Stir-Fried Green Beans With Rice Cake is a compromise dish. Compromise because Mr. IK loves green beans while your hostess does not. She will, however, eat just about anything that’s been stir-fried.

Now, I saw some of you flinch at the rice cake. Rice cakes are available at Asian markets, but increasingly I’m finding them in Western markets as well. This said, feel free to omit them.

The small amount of ham is also purely optional. Fuchsia Dunlop, writing in Land Of Fish And Rice, explains the Chinese view of vegetarianism thus:

Most people see total, ideological “vegetarianism” (su shi zhu yi) as a Western phenomenon, while “vegetarian eating” (su shi) the habit of eating vegetarian food from time to time but not exclusively, has long been part of Chinese culture.

Dunlop goes on to say that even those dishes considered “vegetarian” may include “hidden” meat broths or lard. In a culinary tradition emphasizing vegetables, grains, and minimal amounts of animal protein, nobody sees anything unusual in this.

(Better than the ham picture, and yes, I played a bit.)

If ham is not your thing, try adding tofu or dried shrimp. Vegans can use fresh or dried mushrooms. Or go minimalist and prepare the dish with green beans alone. This is a flexible dish. Like your hostess.

The Chinese often blanch harder vegetables to “break their rawness” before adding them to the wok. Dropping the green beans in boiling water for two minutes did the trick.

Stir-frying is all about prep: have all your vegetables chopped and your mise en place ready to go. The actual cooking is literally a matter of minutes.

While stir-fried green beans with rice cakes makes a nice main dish alongside lots of rice, it also works as alongside other dishes. I served it with cumin beef.

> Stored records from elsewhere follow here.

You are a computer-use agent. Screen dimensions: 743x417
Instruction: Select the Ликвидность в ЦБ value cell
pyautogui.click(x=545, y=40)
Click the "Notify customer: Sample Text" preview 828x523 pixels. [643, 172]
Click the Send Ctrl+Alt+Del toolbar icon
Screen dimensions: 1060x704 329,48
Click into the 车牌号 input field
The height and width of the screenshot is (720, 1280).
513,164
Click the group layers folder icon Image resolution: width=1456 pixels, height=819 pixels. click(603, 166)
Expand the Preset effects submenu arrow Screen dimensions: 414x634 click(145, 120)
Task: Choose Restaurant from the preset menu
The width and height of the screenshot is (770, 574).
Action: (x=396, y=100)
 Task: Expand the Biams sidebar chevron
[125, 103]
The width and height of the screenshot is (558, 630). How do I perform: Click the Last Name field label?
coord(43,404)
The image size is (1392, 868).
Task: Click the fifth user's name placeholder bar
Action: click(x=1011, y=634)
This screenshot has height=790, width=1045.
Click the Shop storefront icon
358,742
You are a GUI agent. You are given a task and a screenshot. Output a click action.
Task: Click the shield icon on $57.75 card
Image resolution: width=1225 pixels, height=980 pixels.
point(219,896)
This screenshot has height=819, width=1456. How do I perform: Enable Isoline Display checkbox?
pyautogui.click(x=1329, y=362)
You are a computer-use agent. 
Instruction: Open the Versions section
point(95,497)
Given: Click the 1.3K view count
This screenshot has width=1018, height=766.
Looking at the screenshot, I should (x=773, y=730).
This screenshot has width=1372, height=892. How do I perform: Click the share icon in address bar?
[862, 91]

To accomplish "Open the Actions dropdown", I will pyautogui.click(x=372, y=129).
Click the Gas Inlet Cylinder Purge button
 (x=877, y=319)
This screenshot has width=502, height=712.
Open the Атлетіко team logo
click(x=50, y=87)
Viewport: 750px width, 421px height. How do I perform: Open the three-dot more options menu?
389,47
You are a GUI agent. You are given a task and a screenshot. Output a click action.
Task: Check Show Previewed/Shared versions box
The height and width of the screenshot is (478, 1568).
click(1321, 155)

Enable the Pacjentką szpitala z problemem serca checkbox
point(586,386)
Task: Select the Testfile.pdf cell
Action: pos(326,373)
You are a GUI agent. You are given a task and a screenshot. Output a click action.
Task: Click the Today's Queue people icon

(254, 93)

Leftovers make nice lunches.

Stir-fried Green Beans with Rice Cake

With tremendous debts to Fuchsia Dunlop’s Every Grain Of Rice and Land Of Fish And Rice. 

Yield: 2 servings as a main dish with rice; 3-4 servings if served with other dishes and rice.

1/2 cup (8 ounces) green beans, trimmed and sliced into small pieces (think eating with chopsticks)

1 tablespoon peanut or other high-heat oil for stir frying

1 teaspoon fresh ginger root, crushed with the side of a cleaver and minced

1 large garlic clove, crushed, peeled, and minced

1 scallion, trimmed and thinly sliced

1 ounce plain ham, sliced into small pieces; match the beans (see notes for alternatives)

4 ounces rice cake; optional, see notes.

2 tablespoons Shaoxing wine; keep the bottle handy (see notes)

1 teaspoon soy sauce, ideally dark, but regular is fine (avoid “lite”)

1 teaspoon fine sea or table salt

1/2 teaspoon sesame oil

White rice, to serve

You’ll need a 14-inch wok or comparably sized frying pan able to tolerate high-heat cooking.

Heat a small pan of lightly salted water to a rolling boil. Add the green beans, cooking 2-3 minutes. Dump them into a colander and run cold water over them to stop the cooking.

Heat a seasoned 14-inch wok on high heat or use a comparable pan; add a tablespoon oil and swirl it around. Once it’s hot, add the ginger, garlic, and scallion, stir frying for just a few seconds. Turn the heat down if the aromatics begin burning rather than smelling good.

Add the ham, rice cake, and Shaoxing wine, stirring constantly, as rice cake likes to stick. Stir-fry about 30 seconds. Add the soy sauce, then tip in the green beans. If the wok contents appear dry, add more Shaoxing wine.

Stir-fry for about two minutes, until the everything is cooked through. Carefully turn contents into a bowl. Season with salt and sesame oil. Serve immediately with rice.

Stir-fried Green Beans With Rice Cake keeps in a refrigerated container up to three days. Freezing is inadvisable–the immediacy is lost.


Instead of ham, use your favorite tofu. Or soak dried shrimp in hot water for 15 minutes and drain it. For a completely vegan option, try dried or fresh mushrooms.

Rice cakes are sold at Asian markets. They are increasingly available at Western markets, too: look in freezer or chiller cases where Asian ingredients are sold; in my market rice cakes are sold in two-pound bags beside the tofu and Udon noodles. Rice cakes keep for about two weeks in the refrigerater. Portioned into smaller bags, they’ll keep even longer in the freezer. Be sure to defrost them completely before use–this takes only a half-hour or so.

Korean rice sticks, cousin to rice cake, also work in this recipe.

Shaoxing wine is sold in the “International Food” aisle, near soy and fish sauces–look near the floor. If you cannot find Shaoxing, substitute dry sherry. Don’t use cream sherry, which will overpower the dish and, if you are middle-aged or older, evoke painful memories of Gilda Radner on Saturday Night Live.